Rev. Morton, pastor of Tabernacle Full Gospel Cathedral in Wilmington and a national figure in civil rights, spoke at a celebration of Black History Month on Feb. 21 at the John H. Ammon Medical Education Center, with video streaming to Wilmington Hospital. The event is part of a monthly series presented by Christiana Care’s Multicultural Heritage Committee. His presentation, “Understanding the Issues,” focused on race and the challenges of people of color and other minorities — and what people in the majority can do to ensure equality for everyone.

“America has a responsibility to include everyone in what is called life, liberty and the pursuit of happiness,” he said.

He encouraged people in the majority to take up the cause of people who have been historically disrespected and oppressed.

“It’s going to take you to lay down some of your privilege,” he said. “Just don’t write checks.
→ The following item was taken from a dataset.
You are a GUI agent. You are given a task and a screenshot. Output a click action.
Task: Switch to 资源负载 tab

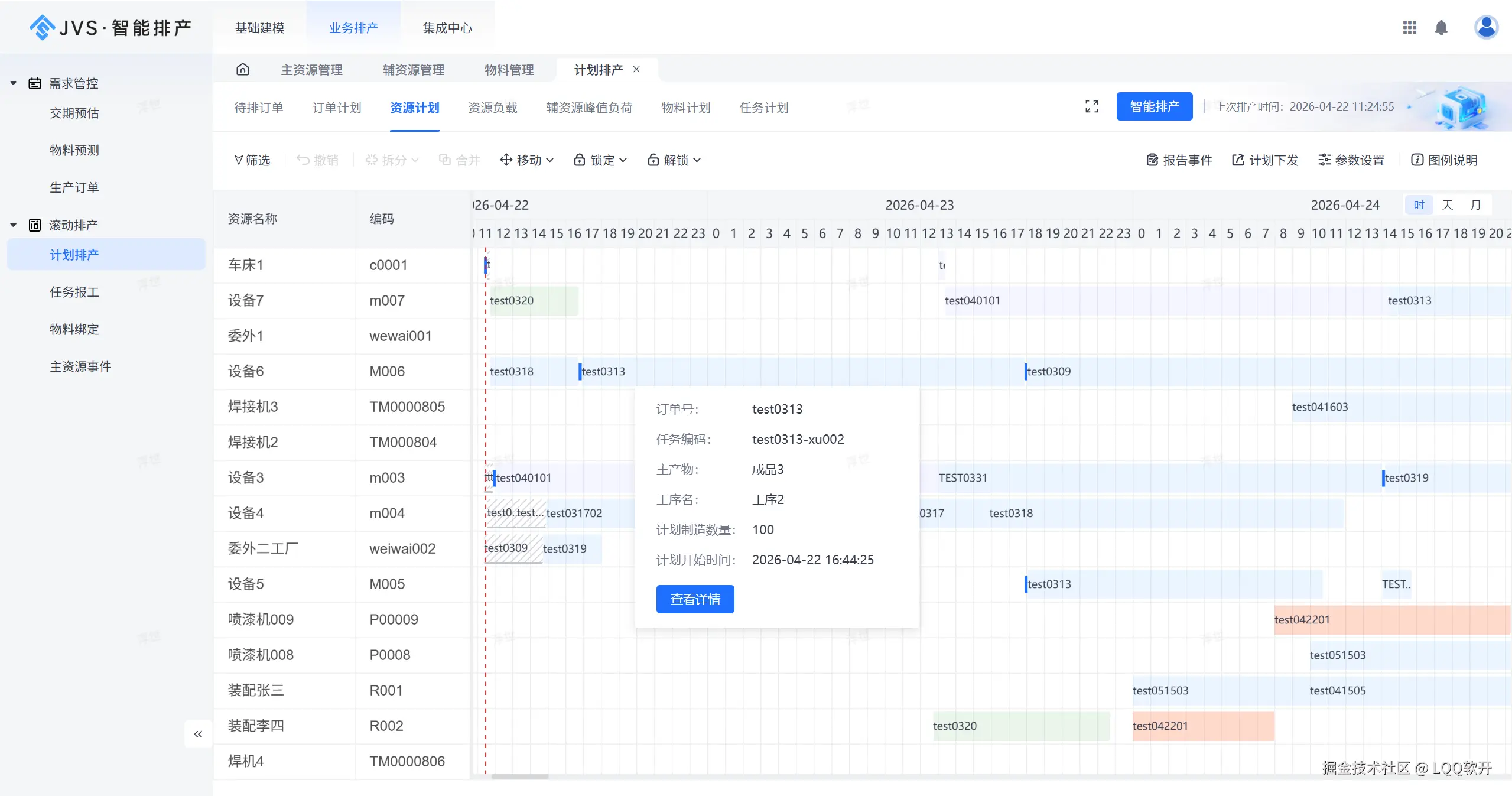[492, 108]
Put your body at risk. Put your job at risk.”

On a personal level, Rev. Morton said he risked his career to support marriage equality in the LGBT community.

“It didn’t impact me,” he said. “But it was right.”
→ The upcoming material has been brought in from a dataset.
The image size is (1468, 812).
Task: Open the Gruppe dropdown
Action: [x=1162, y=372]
Rev. Morton spoke of being raised by a strong single mother, “who made my socks out of her socks,” and who has been working for social justice for more than 50 years. He talked about the challenges that black and brown people still face every day of homelessness, not finishing school, spending time in prison and then not being able to find a job or a place to live.

One night, after teaching Bible study at his church, he was pulled over by police “because that little light over my license plate was out,” he said. The officers questioned him intensely. Where was he going? Where does he live?

“Because I am in the skin I am in, I don’t want to take the chance of answering that question inappropriately,” he said.

Rev. Morton is hopeful the church can serve as an epicenter for social justice.

“I remain a prisoner of hope,” he said. “I am locked into a feeling that, in the words of a Baptist preacher, everything is going to be all right.”

He challenged people in the majority to engage in “full-throated conversations,” to question their culture.

“Be willing to be part of organizations where black people and brown people are in charge,” he said. “Acknowledge that black people and brown people might know something that you do not. None of us win until all of us win.”

Bettina Tweardy Riveros, Esq., chief health equity officer and senior vice president, Government Affairs and Community Engagement, at Christiana Care said these thought-provoking conversations lead to collaborative efforts to achieve equality for everyone.

“These are challenges we all face together,” she said. “We are grateful to hear about these experiences.”